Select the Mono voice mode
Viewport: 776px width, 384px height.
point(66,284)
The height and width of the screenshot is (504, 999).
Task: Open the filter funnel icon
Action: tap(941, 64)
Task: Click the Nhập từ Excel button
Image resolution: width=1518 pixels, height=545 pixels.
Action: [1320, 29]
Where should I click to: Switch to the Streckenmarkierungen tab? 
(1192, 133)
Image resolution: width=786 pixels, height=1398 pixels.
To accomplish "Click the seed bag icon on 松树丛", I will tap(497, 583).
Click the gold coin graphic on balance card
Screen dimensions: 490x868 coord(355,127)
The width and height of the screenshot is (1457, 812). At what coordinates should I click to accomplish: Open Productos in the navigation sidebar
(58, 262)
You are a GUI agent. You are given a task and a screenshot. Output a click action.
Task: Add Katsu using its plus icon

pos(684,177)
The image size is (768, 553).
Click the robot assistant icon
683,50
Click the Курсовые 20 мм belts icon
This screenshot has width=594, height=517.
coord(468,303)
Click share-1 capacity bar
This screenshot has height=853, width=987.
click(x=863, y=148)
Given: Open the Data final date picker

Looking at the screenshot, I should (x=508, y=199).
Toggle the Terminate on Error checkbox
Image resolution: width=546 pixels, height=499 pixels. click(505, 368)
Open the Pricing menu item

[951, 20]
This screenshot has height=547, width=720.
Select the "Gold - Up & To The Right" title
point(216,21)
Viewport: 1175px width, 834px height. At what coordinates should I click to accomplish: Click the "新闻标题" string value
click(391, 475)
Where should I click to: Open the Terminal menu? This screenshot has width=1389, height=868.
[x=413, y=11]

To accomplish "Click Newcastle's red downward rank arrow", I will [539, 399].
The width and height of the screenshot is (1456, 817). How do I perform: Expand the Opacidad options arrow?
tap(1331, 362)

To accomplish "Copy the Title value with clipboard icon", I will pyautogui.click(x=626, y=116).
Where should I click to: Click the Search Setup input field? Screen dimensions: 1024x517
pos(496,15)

REQUIRED WORK:
Starting at the line that contains "Where should I click to: Click" and ending at the end of the listing, write those lines out again with "Search Setup" changed to "Search Options" and nothing else altered.

SOLUTION TO THIS TASK:
Where should I click to: Click the Search Options input field? Screen dimensions: 1024x517
pos(496,15)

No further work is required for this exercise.